═══ INFORMATION SHOWN ═══
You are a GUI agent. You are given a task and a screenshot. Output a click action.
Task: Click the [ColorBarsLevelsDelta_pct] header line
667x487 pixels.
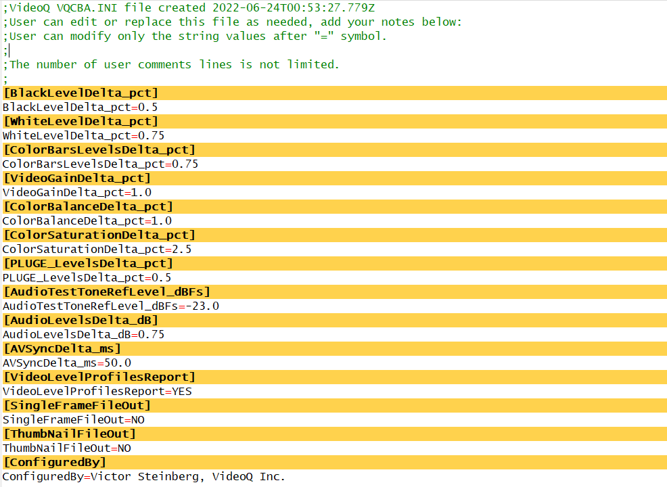click(x=99, y=149)
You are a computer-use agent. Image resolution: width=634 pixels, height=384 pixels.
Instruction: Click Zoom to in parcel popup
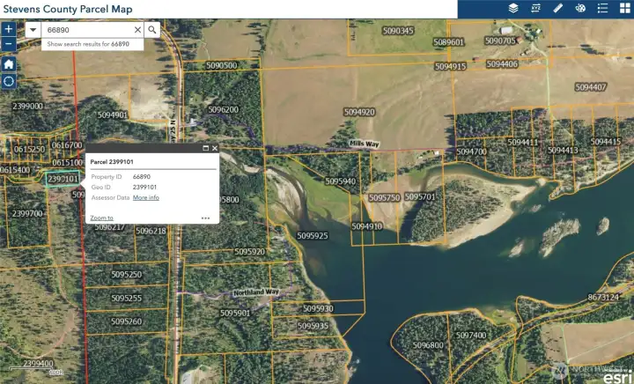click(101, 217)
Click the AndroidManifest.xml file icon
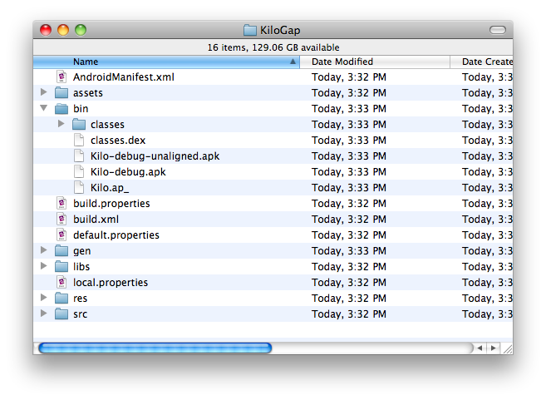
═══
• _WHAT YOU WILL DO_:
Omit every picture while transcribing the records above exactly.

• _YOUR RESPONSE_:
You are a GUI agent. You are given a task and a screenshot. Output a click action.
Task: Click the [ColorBarsLevelsDelta_pct] header line
667x487 pixels.
click(x=99, y=149)
You are a computer-use agent. Image resolution: width=634 pixels, height=384 pixels.
Instruction: Click Zoom to in parcel popup
click(101, 217)
Click the AndroidManifest.xml file icon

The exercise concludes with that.